• [How to complete this task]:
Output word for word the lines from the one with "Task: Click the send reaction smiley button" to the final line of the data, both ends included, but skip the pictures.

[Stored data entries]
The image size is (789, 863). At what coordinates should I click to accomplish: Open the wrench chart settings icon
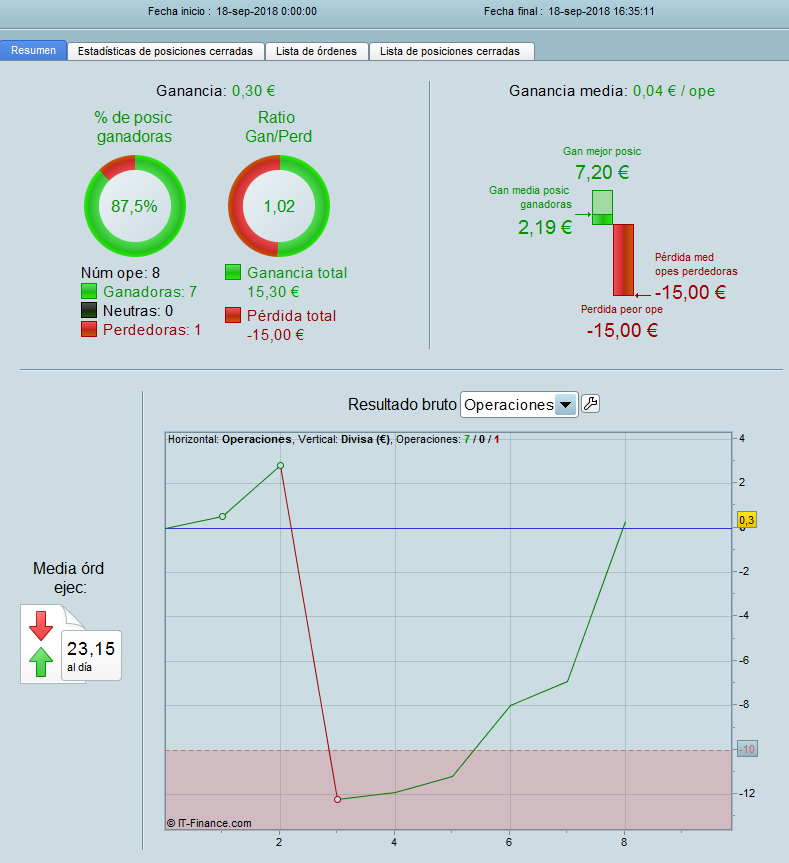click(590, 404)
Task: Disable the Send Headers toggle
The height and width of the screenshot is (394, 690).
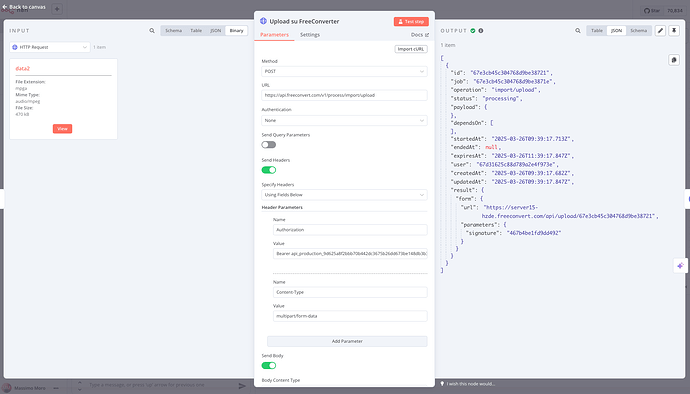Action: tap(268, 170)
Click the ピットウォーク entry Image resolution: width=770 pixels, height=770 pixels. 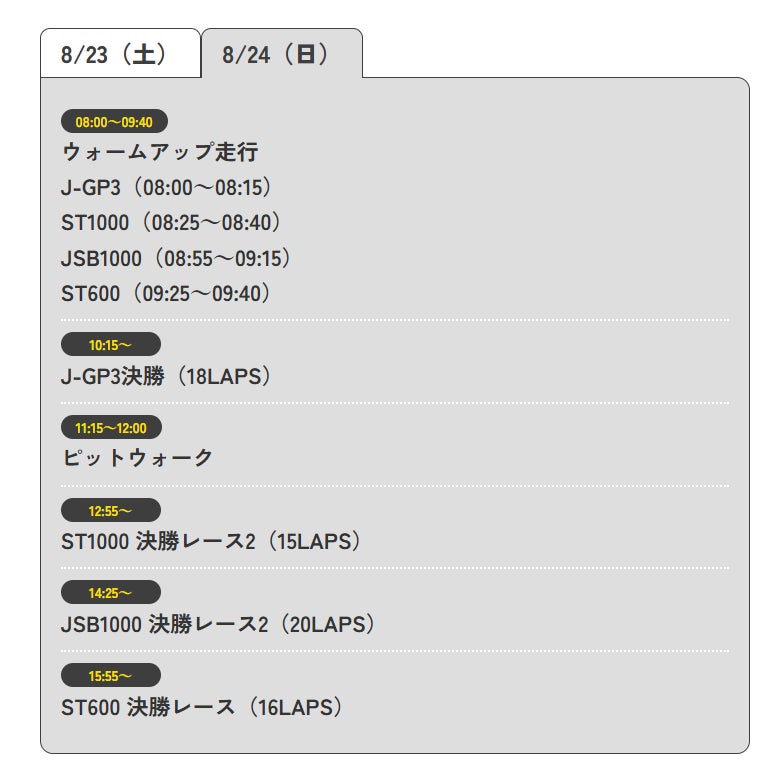pos(137,458)
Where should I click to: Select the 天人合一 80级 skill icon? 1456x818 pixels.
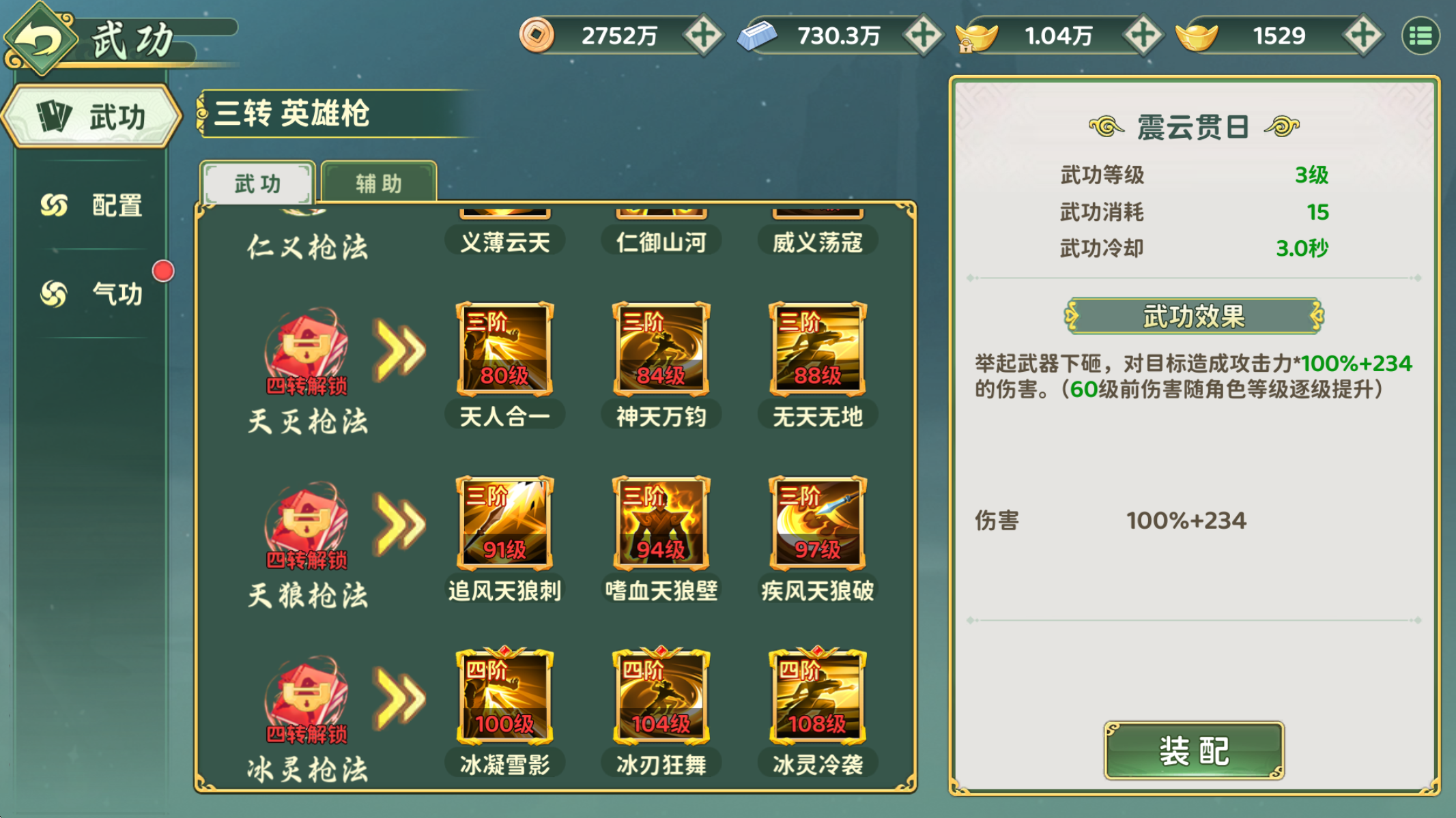pos(504,349)
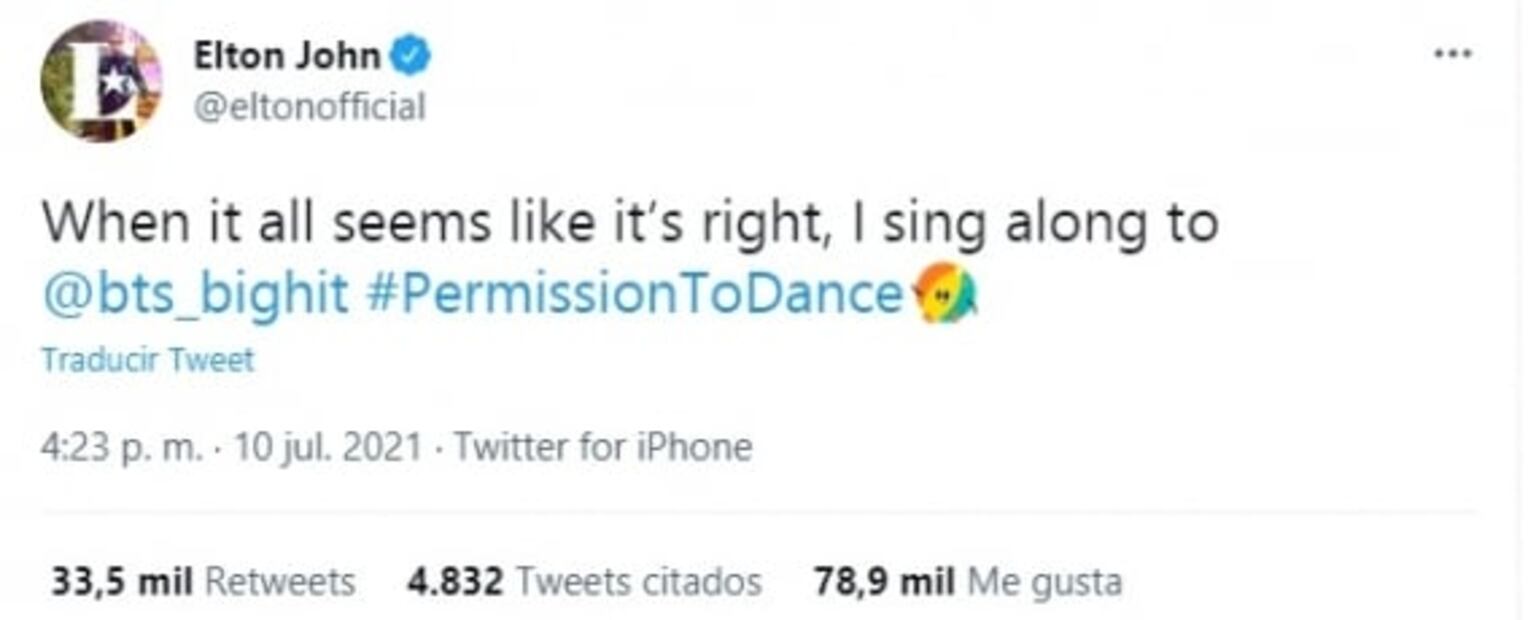Click Traducir Tweet to translate
This screenshot has width=1528, height=620.
pos(148,360)
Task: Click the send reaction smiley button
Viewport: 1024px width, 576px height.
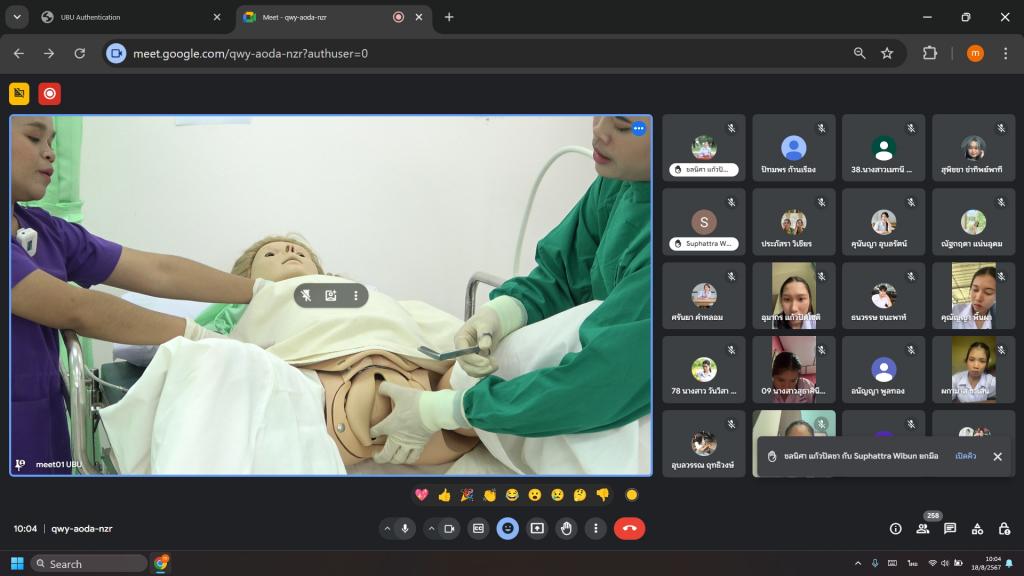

• [Solution for this problem]:
Task: Click the send reaction smiley button
Viewport: 1024px width, 576px height.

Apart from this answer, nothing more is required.